◆ EXERCISE OBJECTIVE:
All lines from the one with "This screenshot has width=1024, height=768." through the final line of the records below must be written out exactly, with no other text.

^^^^^^^^

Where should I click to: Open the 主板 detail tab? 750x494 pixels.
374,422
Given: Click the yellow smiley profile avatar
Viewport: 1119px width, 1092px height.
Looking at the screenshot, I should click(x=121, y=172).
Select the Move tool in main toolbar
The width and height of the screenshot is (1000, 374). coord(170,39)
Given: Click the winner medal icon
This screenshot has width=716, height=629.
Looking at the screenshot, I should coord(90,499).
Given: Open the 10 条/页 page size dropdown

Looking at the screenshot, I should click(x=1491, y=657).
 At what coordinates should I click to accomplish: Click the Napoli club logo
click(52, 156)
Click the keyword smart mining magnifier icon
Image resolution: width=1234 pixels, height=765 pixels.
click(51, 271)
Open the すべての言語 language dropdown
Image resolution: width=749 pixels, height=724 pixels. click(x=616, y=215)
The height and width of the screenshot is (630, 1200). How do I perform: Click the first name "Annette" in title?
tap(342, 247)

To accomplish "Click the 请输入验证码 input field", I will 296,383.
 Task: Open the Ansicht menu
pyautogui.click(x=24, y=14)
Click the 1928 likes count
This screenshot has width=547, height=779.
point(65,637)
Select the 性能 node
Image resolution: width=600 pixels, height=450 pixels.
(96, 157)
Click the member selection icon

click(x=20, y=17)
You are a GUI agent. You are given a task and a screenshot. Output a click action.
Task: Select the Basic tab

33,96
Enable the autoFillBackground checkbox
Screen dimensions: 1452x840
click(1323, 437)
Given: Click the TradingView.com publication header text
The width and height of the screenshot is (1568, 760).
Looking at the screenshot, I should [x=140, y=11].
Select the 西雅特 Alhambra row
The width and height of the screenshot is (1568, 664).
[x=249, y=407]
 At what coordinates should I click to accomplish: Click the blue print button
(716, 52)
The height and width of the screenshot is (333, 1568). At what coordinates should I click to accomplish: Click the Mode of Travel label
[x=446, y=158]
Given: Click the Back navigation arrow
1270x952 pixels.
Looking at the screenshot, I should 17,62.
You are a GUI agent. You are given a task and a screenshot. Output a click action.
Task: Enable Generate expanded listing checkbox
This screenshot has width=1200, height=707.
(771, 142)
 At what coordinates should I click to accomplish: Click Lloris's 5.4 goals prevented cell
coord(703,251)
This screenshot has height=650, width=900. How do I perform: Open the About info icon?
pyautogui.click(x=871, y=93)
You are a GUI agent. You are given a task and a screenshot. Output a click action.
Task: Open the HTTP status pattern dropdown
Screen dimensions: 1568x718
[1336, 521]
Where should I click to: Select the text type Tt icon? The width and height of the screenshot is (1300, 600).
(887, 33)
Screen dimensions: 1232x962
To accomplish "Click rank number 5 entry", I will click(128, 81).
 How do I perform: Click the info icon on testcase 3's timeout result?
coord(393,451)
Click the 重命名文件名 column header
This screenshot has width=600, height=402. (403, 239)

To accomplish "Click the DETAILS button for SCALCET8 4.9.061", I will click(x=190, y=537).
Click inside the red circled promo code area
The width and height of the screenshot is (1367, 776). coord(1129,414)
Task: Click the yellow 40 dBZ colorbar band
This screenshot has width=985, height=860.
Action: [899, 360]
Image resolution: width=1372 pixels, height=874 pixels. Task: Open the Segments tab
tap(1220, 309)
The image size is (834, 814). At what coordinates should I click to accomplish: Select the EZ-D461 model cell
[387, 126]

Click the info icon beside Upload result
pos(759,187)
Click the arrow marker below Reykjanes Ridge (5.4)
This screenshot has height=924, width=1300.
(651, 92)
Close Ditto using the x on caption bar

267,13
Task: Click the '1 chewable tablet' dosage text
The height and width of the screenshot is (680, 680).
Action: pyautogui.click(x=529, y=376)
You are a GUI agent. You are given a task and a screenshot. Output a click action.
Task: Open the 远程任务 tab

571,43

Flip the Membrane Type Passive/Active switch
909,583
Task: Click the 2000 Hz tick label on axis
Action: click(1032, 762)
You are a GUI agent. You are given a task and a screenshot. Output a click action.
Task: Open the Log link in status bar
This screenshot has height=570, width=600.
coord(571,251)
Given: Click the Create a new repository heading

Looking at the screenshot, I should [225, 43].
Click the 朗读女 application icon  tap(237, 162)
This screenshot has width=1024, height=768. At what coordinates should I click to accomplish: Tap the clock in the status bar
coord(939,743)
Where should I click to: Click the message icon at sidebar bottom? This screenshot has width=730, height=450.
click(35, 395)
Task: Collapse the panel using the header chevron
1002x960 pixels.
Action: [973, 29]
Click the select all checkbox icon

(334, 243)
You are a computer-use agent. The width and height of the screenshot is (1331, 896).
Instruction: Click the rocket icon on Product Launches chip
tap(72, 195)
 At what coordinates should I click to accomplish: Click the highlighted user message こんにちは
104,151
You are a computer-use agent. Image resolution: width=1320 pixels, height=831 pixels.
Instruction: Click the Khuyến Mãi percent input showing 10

^^^^^^^^

◆ YOUR SOLUTION:
This screenshot has width=1024, height=768. At what coordinates should I click to accomplish: Tap the clock in the status bar
coord(939,743)
Where should I click to: Click the message icon at sidebar bottom? This screenshot has width=730, height=450.
click(35, 395)
Task: Collapse the panel using the header chevron
1002x960 pixels.
Action: [973, 29]
Click the select all checkbox icon

(334, 243)
You are a computer-use agent. The width and height of the screenshot is (1331, 896).
Instruction: Click the rocket icon on Product Launches chip
tap(72, 195)
 At what coordinates should I click to accomplish: Click the highlighted user message こんにちは
104,151
You are a computer-use agent. Image resolution: width=1320 pixels, height=831 pixels.
Instruction: Click the Khuyến Mãi percent input showing 10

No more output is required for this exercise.